Prickly as our world might be, I believe we’ve gotten to the point it is best to wonder, when we hear others making confounding declarations, what it they are truly saying to us, according to their lights and according to our own. We have come to the place where it is time to make true a new promise: Your dreams do not have to come at the expense of my dreams. We will find a way to coordinate.
All that rainy Saturday while we were on the road I thought of a Lucinda Williams' song, Greenville. I don’t know which Greenville she’s writing about. But I want to believe it ‘s the up country, South Carolina. I want to believe it is the hyper-romantic Greenville where I was told I was an okra pick.
Rebel Yell was picked by SIBA the association of Southern Independent booksellers as one of the important southern books of fall 2009. That’s a dream coming true I didn't know I had. Good bless the southern booksellers. Heroes going out to support visions of the south other than their own.
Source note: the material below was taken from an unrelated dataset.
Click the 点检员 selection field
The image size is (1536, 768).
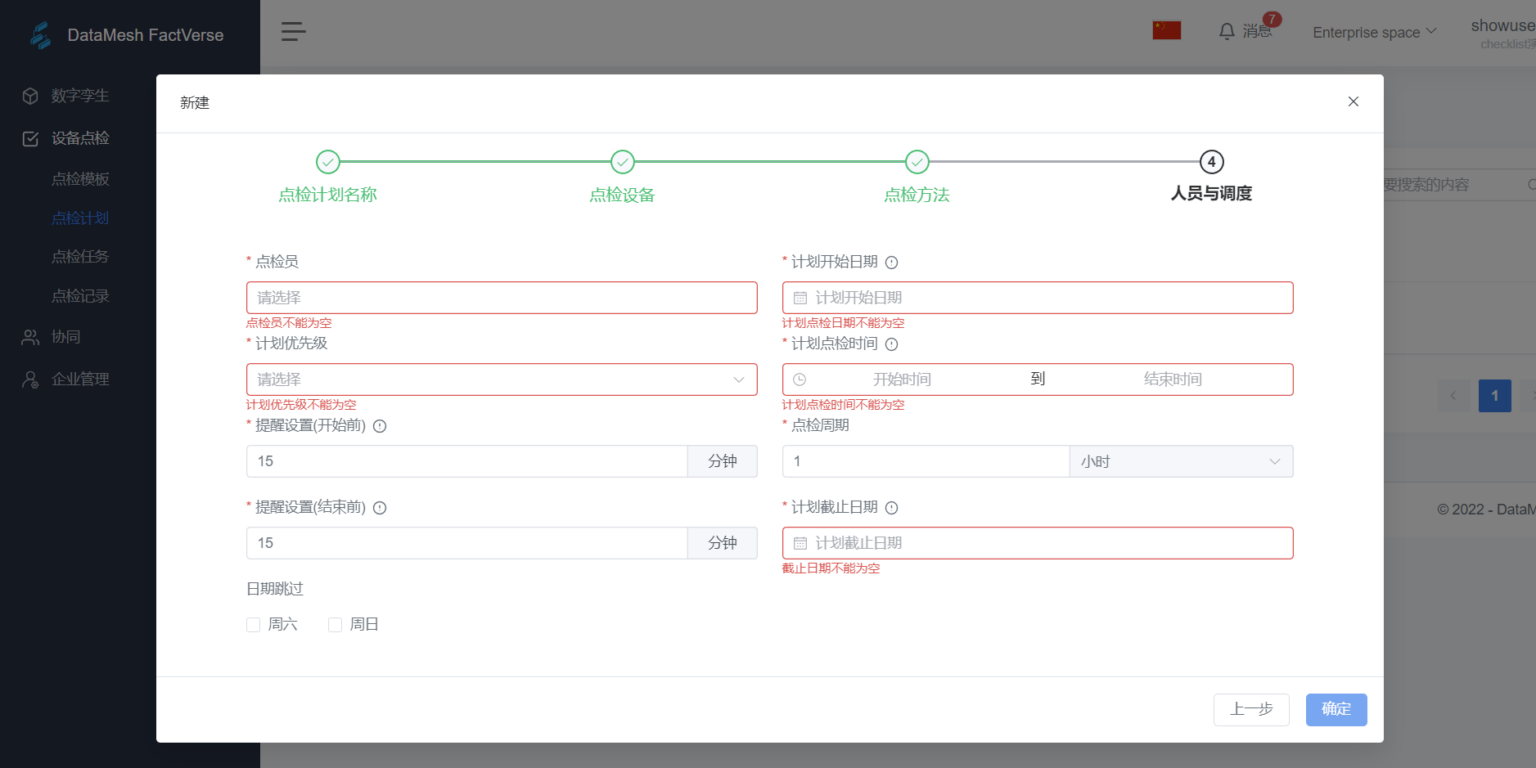[501, 297]
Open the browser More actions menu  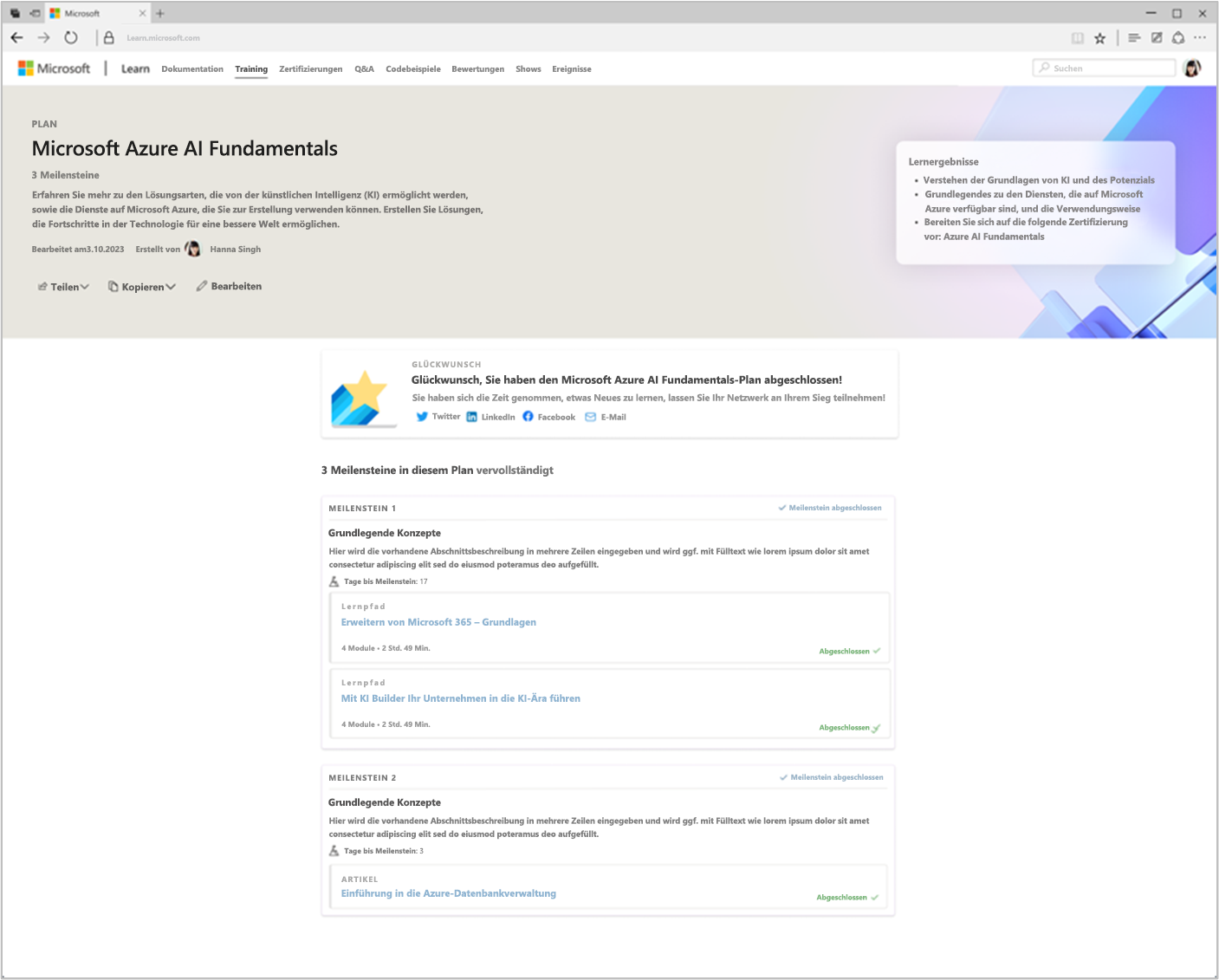click(1201, 37)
Just as I was coming to believe that earnestness is the new irony, I was given a glossy synthetic green sash to wear over my black twin set and sensible black knit skirt. And so it was with mixed tone I was reminded that appreciation of absurdity is the prerequisite of maturity. It took me half a century to get to my first pageant-girl moment. Any earlier and it would have been wasted on me.
Far away from pageant girl moments are Lucinda and Emmylou moments. Coming off a driving trip I’ve been thinking about place name songs, particularly Greenville, Lodi, and Crescent City. When I was struggling with the writing of Rebel Yell I would hum myself to sleep with the tune to Lodi. The relevant words go, “things got bad and things got worse”…”oh Lord, stuck in Lodi again.” Then one day I got unstuck. The book got finished. I was off to Crescent City.
A friend of mine will be making hundreds of bourbon to help me celebrate this third novel. She will make the bourbon balls by substituting Jack Daniels into a rum ball recipe. She will make the easy kind of rum ball you make with chocolate and crushed vanilla wafers or crushed gingersnaps. We are busy women. I found our recipe on epicurious. If you want to be part of this book launch across the distance make yourself up some bourbon balls and listen to Emmylou sing Lodi then listen to her sing Crescent City. Receive that good ole country invitation, come home with me.